In iOS 8, NSUserDefaults read performance in the simulator declined significantly. For apps that read from NSUserDefaults often, this causes sluggishness while debugging and a misleading discrepancy between the real device and the simulator.

This project includes an NSUserDefaults category named NSUserDefaults+SimulatorPerformance that dramatically improves read performance in the simulator by adding a man-in-the-middle write-through cache in memory. It does so by swizzling out all of NSUserDefaults' setters and getters and replacing them with fl_-prefixed methods that correctly populate and update a cache.

Demo Project

A demo project is provided to illustrate the performance improvements this project has.

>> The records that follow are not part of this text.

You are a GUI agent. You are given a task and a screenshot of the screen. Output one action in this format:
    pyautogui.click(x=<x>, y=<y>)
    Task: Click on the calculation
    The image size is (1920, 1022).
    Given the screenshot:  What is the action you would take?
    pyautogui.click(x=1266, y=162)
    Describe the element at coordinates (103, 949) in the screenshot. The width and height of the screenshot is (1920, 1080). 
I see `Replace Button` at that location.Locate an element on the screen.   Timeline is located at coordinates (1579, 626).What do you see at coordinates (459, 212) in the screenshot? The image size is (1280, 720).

It includes three commands:

Note that the first time Read (Fast) is tapped it will likely have performance similar to Read (Slow) because the cached values for the entries being read aren't updated yet. On subsequent uses of the Read (Fast) button you should see significant performance gains.

Installation

Using this project is easy! All you have to do to start using it is include the NSUserDefaults+Simulator .h/.m pair in your project, that's it. This category automatically swizzles out NSUserDefaults' methods when the class is loaded if TARGET_IPHONE_SIMULATOR is on. If this is loaded, you'll see the following log at launch time.

Extensions

Important Note:

Because use of NSUserDefaults+SimulatorPerformance adds a level of indirection between you and the actual values stored in NSUserDefaults, it may cause issues when debugging extensions.

Writes from an app to an instance of NSUserDefaults that's shared with an extension will go through synchronously since the write methods in this category are write-through.

However, values written by an extension to an instance of NSUserDefaults shared with an app may be inconsistent when read by that app if a cached value exists. This is because writes to NSUserDefaults in other processes will not update the in-memory cache this category uses.

It is highly recommended that if you're going to be testing an extension that you disable this category.

License

This project is available under the BSD 3-clause license. See the LICENSE file for more info.